Ben, mürrisch, hochintelligent, Jahrgangsbester seines Chemiestudiums, ist ein Versager. Marek, sein gutaussehender Konkurrent, auch. Außerdem können sie sich nicht leiden, was weniger an ihnen selbst liegt als an ihrer schwierigen Vergangenheit. Allerdings haben sie, abgesehen von ihrem Callcenter-Job, noch ein gemeinsames Sie sind schlecht im Bett. Können sie sich gegenseitig helfen? Kann aus Abneigung Liebe werden? Oder ist alles, was Ben und Marek anfassen, zum Scheitern verurteilt?
Dieser Roman enthält homoerotische Handlungen. Uiuiui.

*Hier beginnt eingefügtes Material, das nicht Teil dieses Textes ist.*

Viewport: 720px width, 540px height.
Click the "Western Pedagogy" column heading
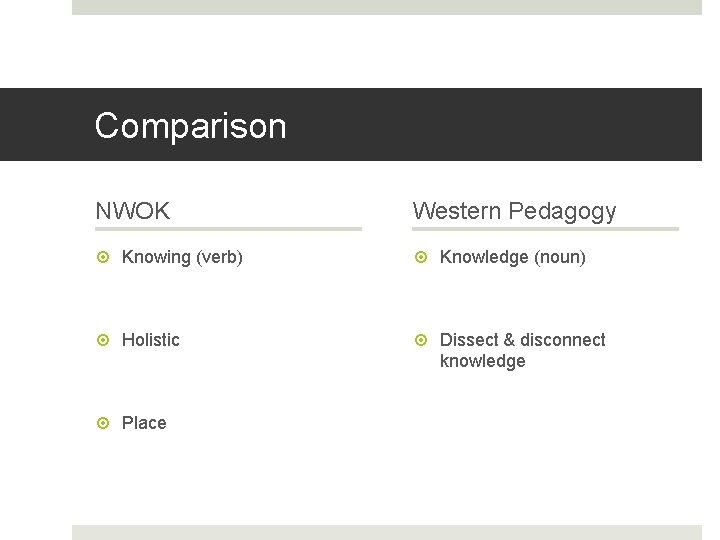coord(514,211)
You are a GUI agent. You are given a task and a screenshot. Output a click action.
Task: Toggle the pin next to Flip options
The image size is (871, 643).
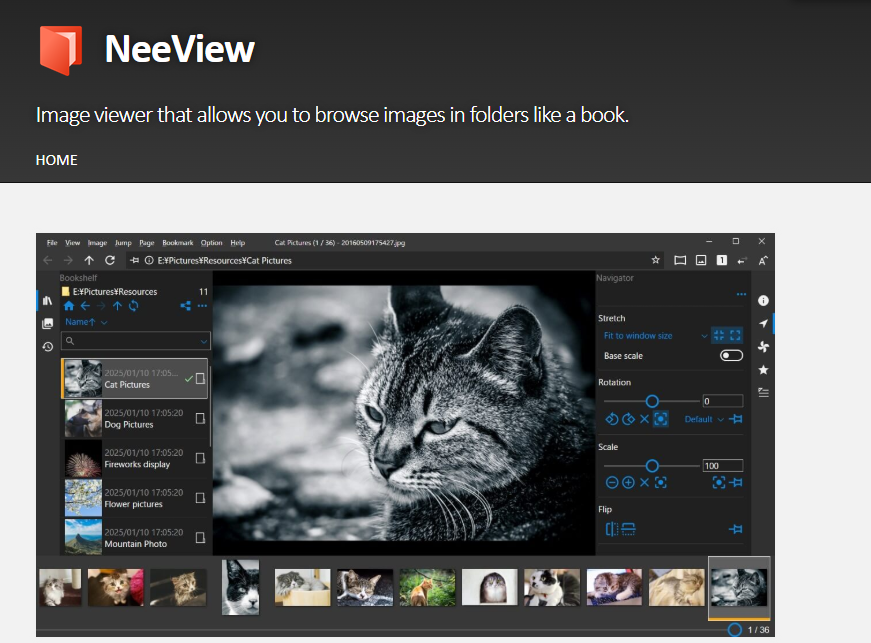point(736,529)
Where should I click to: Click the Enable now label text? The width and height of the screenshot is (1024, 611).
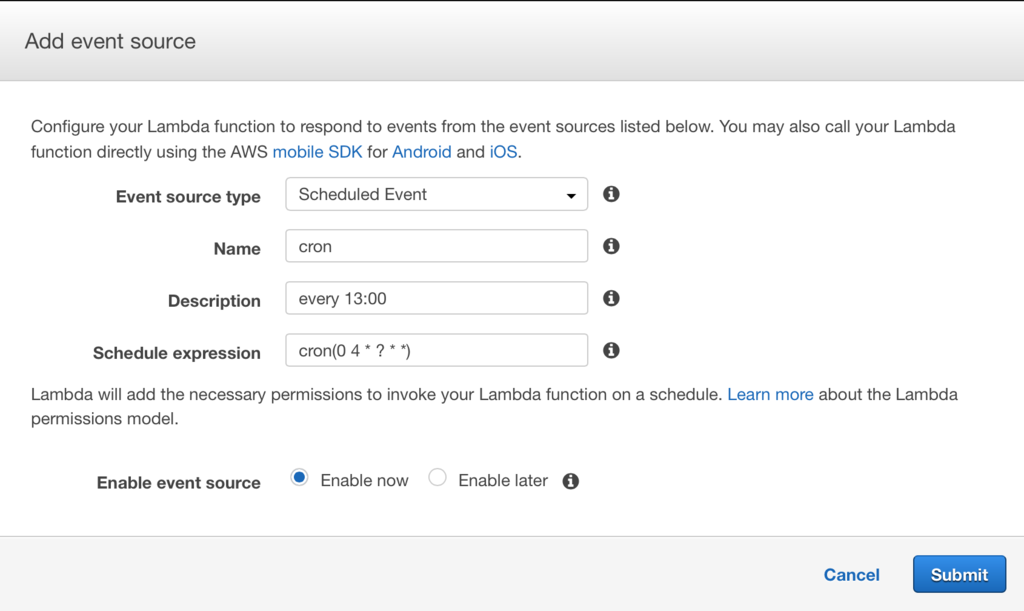(x=364, y=481)
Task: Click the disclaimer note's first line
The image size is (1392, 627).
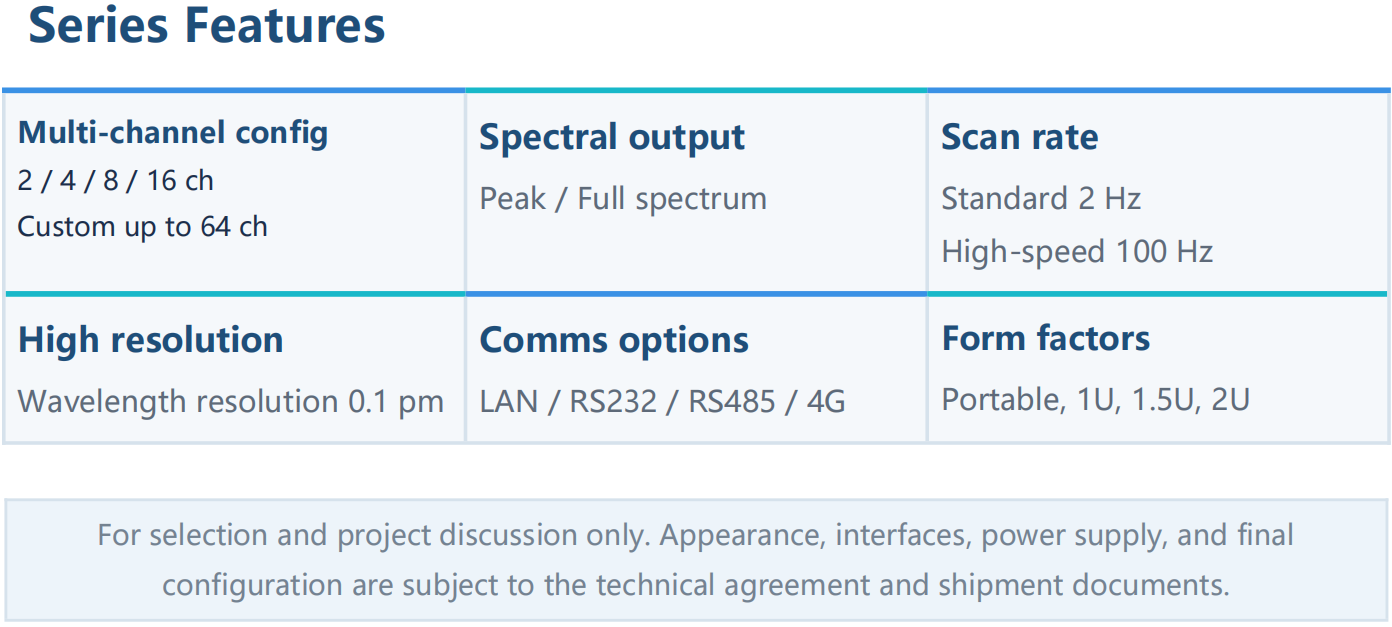Action: point(695,535)
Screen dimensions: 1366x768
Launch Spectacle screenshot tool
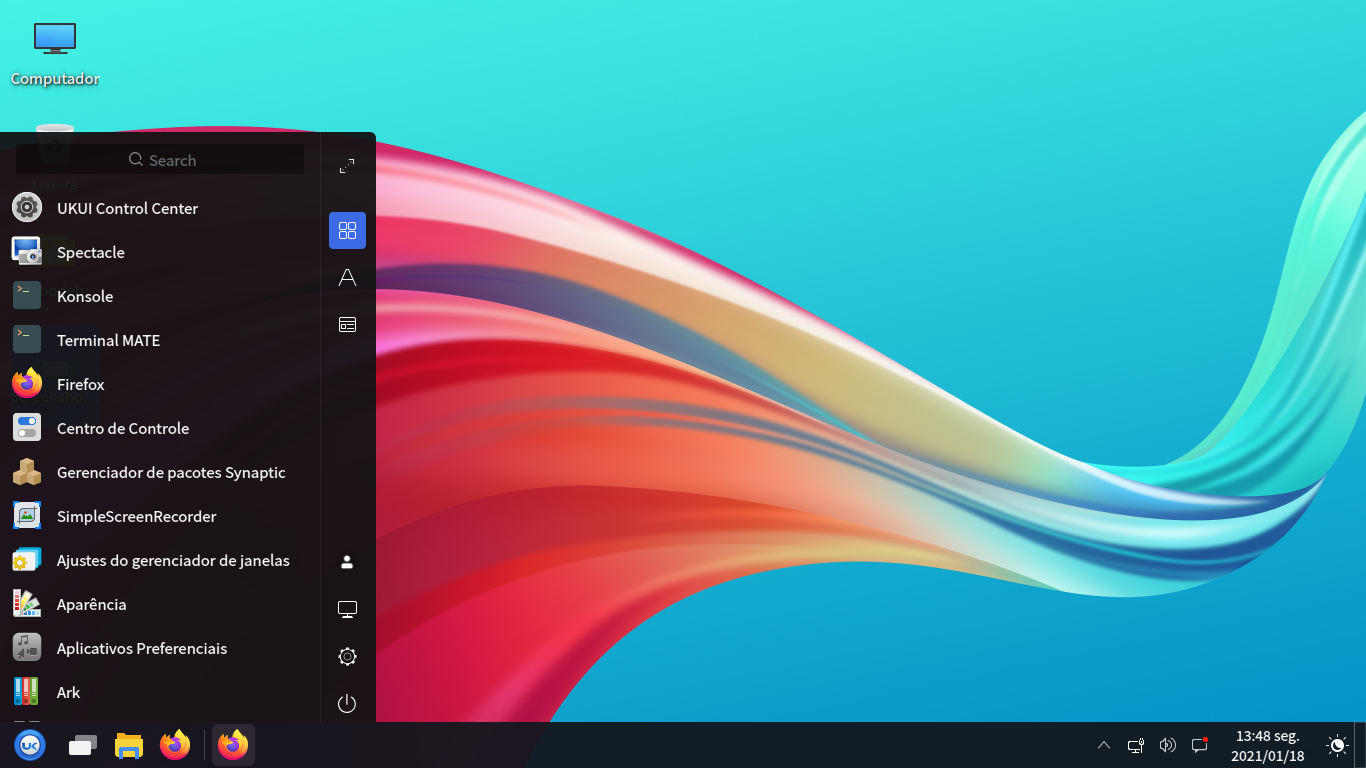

Herzerwärmende Romanze, die zeigt, welch tiefgreifende Folgen Mobbing haben kann. Insbesondere wenn das Elternhaus, anstatt eines sicheren Hafens, eine Belastung ist. Die Geschichte ist vielleicht nicht immer realistisch, aber dennoch herrlich zu lesen.
Was für eine herrliche Geschichte. Witzig-spritzig, süß und ernst. Themen wie Versagensängste, Mobbing, Vertrauen und Liebe einfach wunderbar verpackt. Ben und Marek könnten unterschiedlicher nicht sein und trotzdem sind sie so perfekt zusammen. Unterstützen und bestärken sich gegenseitig. Aus einem Pakt wird Liebe, oder ? ;) selber lesen <3 Absolut empfehlenswert!
Einziger Kritikpunkt ist, dass alles ziemlich schnell gelaufen ist. Ein paar Seiten mehr hätten dem Buch nicht geschadet. Ansonsten voll süße Geschichte und spannende Charaktere!
Gut, der Titel und die Inhaltsangabe hätten mir eigentlich schon sagen sollen, dass es hier im Buch hauptsächlich darum geht, wie zwei Jungs sich gegenseitig von ihren sexuellen Unzulänglichkeiten "heilen". Ich habe inzwischen einige Bücher dieser Autorin gelesen und habe das "böse/dumme Eltern, die dran schuld sind, dass ihre Jungs so verkorkst sind"-Thema ein weeeeeniiig satt ;-) Man kann es einmal lesen, vielleicht auch zweimal, aber dann ist wirklich gut. Und hier in der Geschichte haben beide Jungs mit solch einem Elternhaus zu kämpfen. Und beide wurden in der Schulen von den "Coolen Kids" gemobbt. Ein bisschen waren die beiden doch wie Spiegelbilder, was Vergangenheit und Elternhaus anbelangt.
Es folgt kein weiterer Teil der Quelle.